Neither by instinct nor by inherited preference, then, is man a killer. He is, as we well know, capable of murder, even of mass murder, but we can say with Horatio that ” there needs no ghost, my lord, come from the grave to tell us that”. And if man is capable of violence, even very occasionally, the old ultra-violence, he is no less capable of kindness and generosity. The notion that he is an ignoble savage, as Stanley Kubrick once said, is no less nonsensical than the notion that he is a noble savage.

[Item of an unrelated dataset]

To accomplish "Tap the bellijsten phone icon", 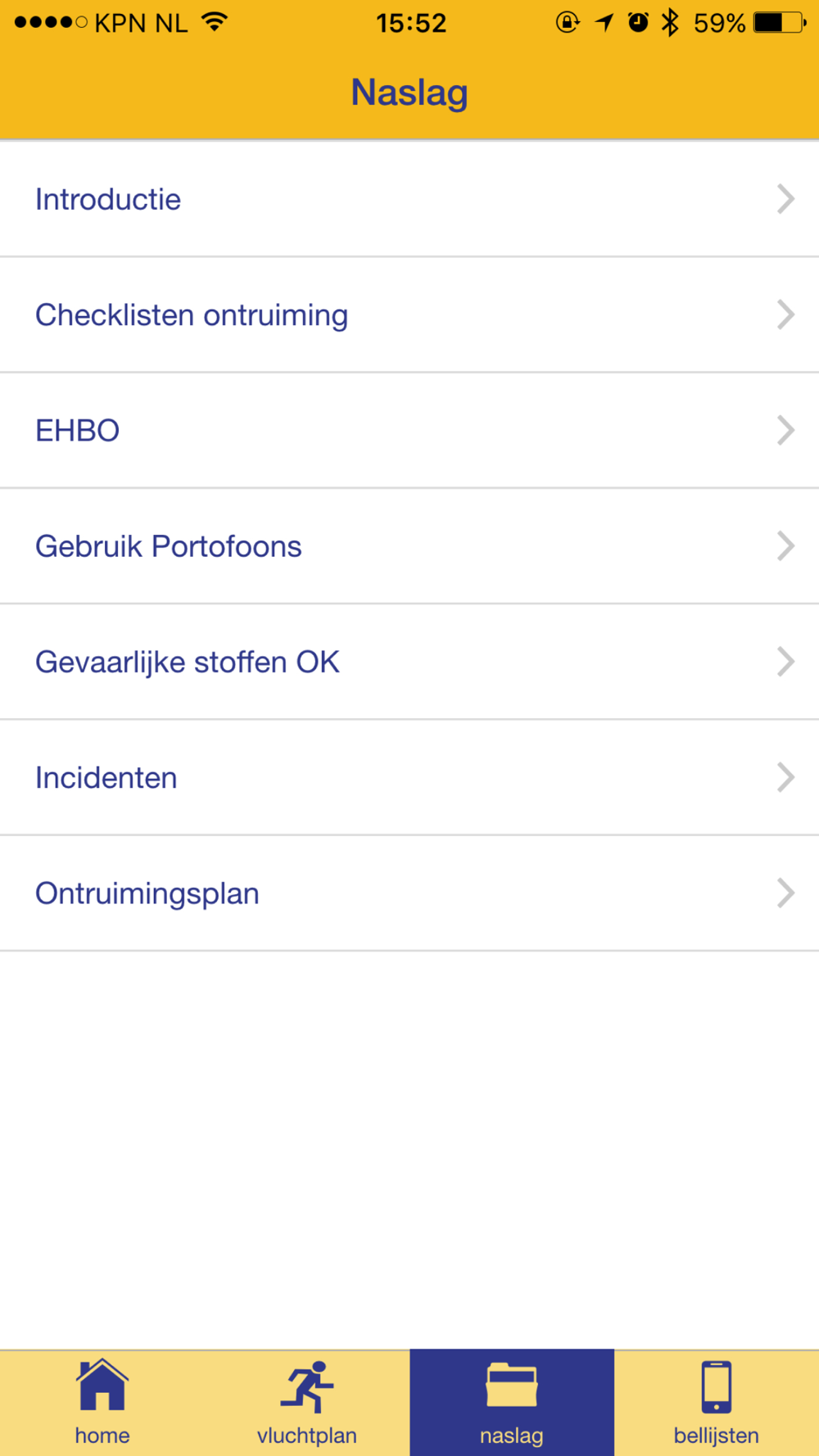I will (x=717, y=1387).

Man is man; noble, ignoble, violent, peaceable, contentious, co-operative, selfish, sociable, and generous. He embodies all the potentialities that he has inherited from his primate ancestors, plus many more that he has evolved on his own. And, as with other primates, which of these potentialities he actively expresses depends on the environment he inhabits and, expecially, the customs of his group. If his group celebrates violence and rationalizes it with tendentious and unscientific reconstructions of human evolution, he may be violent; if it discourages violence as the negation, not the culmination of humanity, he will for the most part follow his true, innate impulses, preferring to make love, not war.

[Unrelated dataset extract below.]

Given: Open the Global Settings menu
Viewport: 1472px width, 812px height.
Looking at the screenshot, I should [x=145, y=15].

Kubrick on A Clockwork Orange, interviewed by Bernard Weinraub: ”On this level, Alex symbolizes man in his natural state, the way he would be if society did not impose its ‘civilizing’ processes upon him. ”What we respond to subconsciously is Alex’s guiltless sense of freedom to kill and rape, and to be our savage natural selves, and it is in this glimpse of the true nature of man that the power of the story derives.”
As an artist, Mr. Kubrick has a point of view that is undeniably bleak. “One of the most dangerous fallacies which has influenced a great deal of political and philosophical thinking is that man is essentially good, and that it is society which makes him bad,” he said. “Rousseau transferred original sin from man to society, and this view has importantly contributed to what I believe has become a crucially incorrect premise on which to base moral and political philosophy.”
Kubrick interviewed by Craig McGregor: “Man isn’t a noble savage, he’s an ignoble savage,” says Kubrick, reaching for the iced water. “He is irrational, brutal, weak, silly, unable to be objective about anything where his own interests are involved – that about sums it up. I’m interested in the brutal and violent nature of man because it’s a true picture of him. And any attempt to create social institutions on a false view of the nature of man is probably doomed to failure.” Like what? “Well, many aspects of liberal mythology are coming to grief now — but I don’t want to give any examples or I’m going to sound like William Buckley….”
Kubrick’s vision of society is just as bleak — it can make man even worse than he naturally is. “The idea that social restraints are all bad is based on a utopian and unrealistic vision of man,” he says. “But in this movie you have an example of social institutions gone a bit berserk. Obviously social institutions faced with the law-and-order problem might choose to become grotesquely oppressive. The movie poses two extremes: it shows Alex in his precivilized state, and society committing a worse evil in attempting to cure him.”